● Your instructions: Exact copy, pictures excluded: print the lines from the one with "Task: Click the 687 downloads count" through the final line of the records.

● Records:
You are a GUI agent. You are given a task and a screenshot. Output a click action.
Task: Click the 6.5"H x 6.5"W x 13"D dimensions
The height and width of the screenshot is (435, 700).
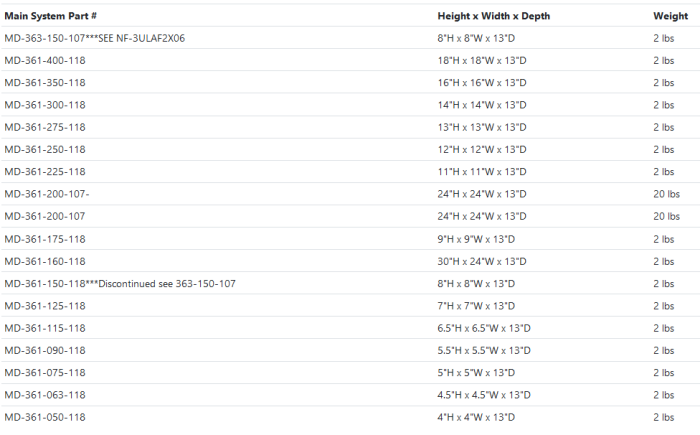tap(483, 328)
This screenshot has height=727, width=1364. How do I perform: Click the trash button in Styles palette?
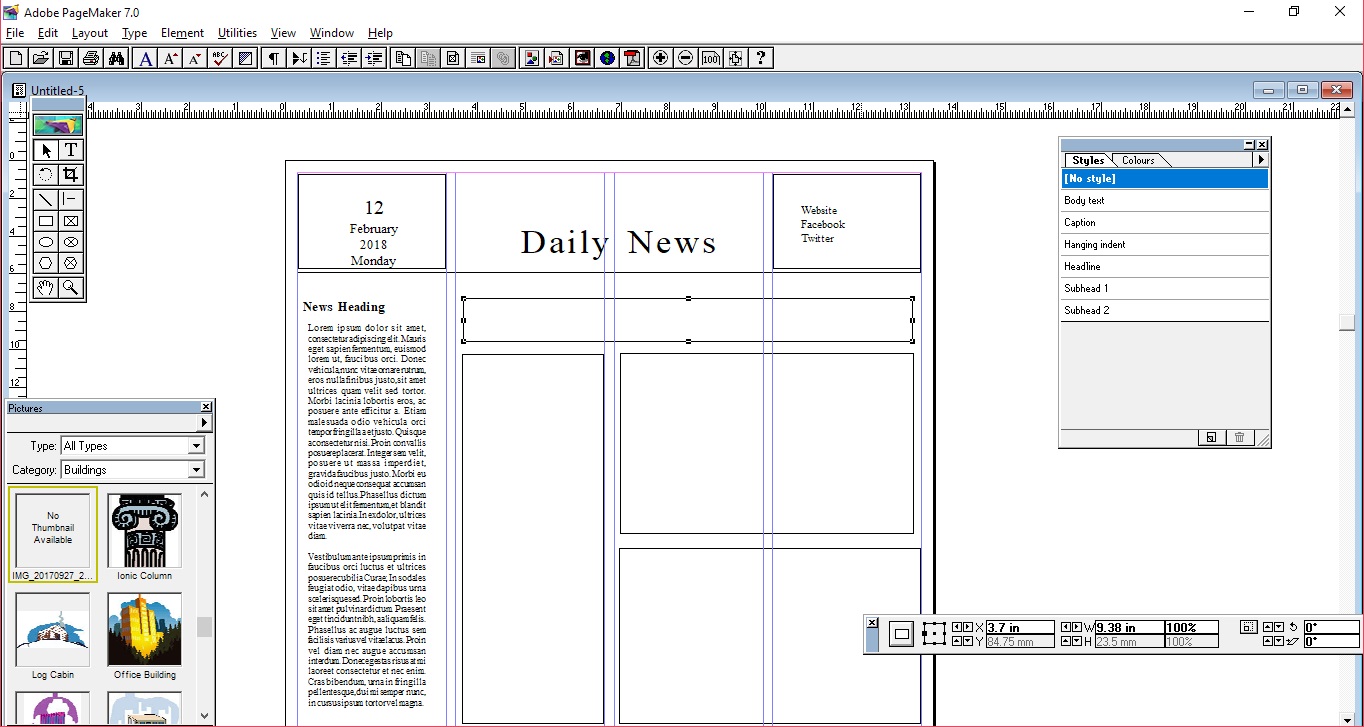pos(1239,437)
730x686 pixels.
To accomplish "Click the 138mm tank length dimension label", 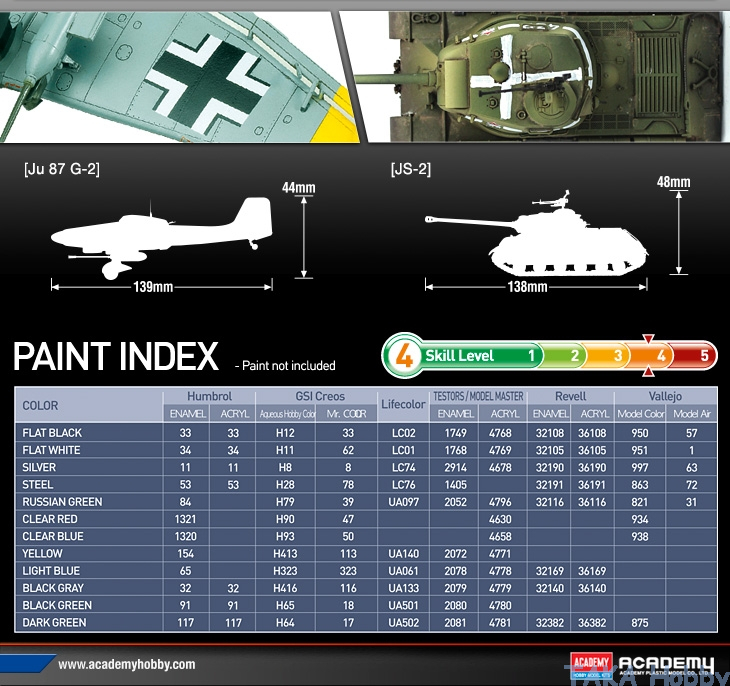I will (527, 287).
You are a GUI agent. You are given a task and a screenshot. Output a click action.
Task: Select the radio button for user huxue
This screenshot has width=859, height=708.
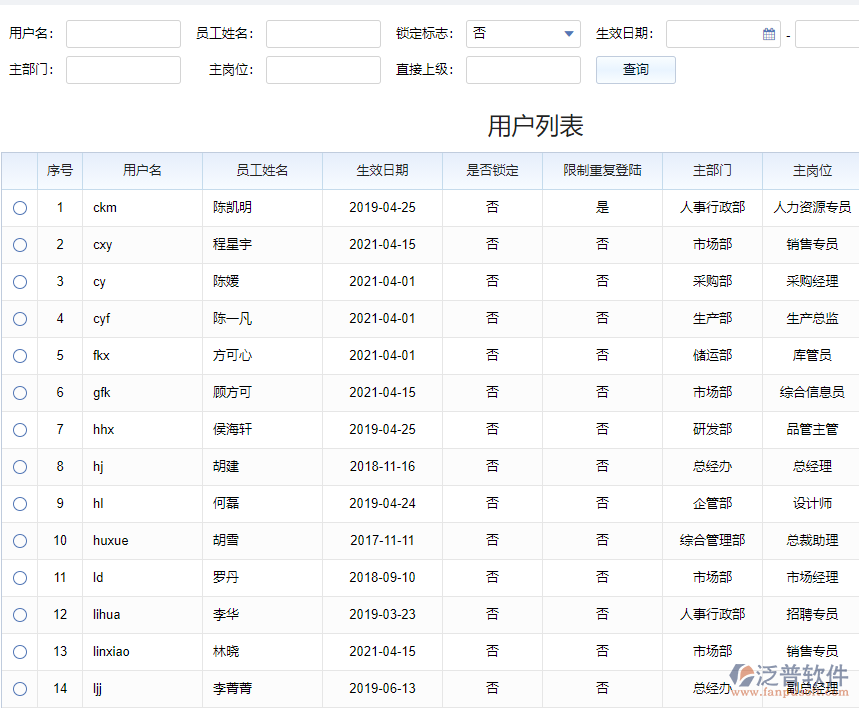[x=20, y=541]
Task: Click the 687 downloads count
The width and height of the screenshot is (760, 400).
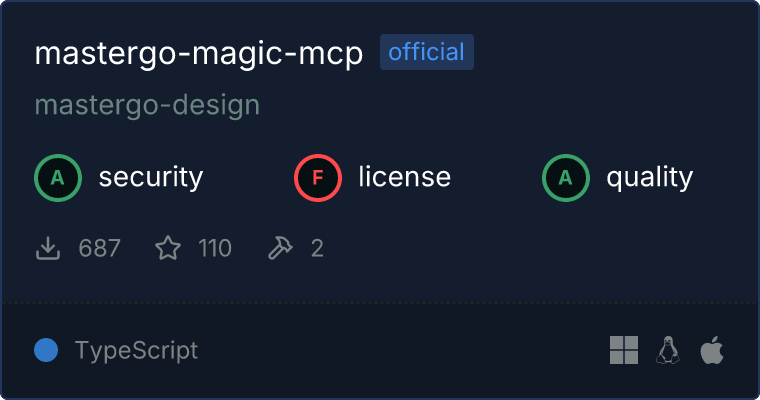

● Expected output:
Task: Click the 687 downloads count
The width and height of the screenshot is (760, 400).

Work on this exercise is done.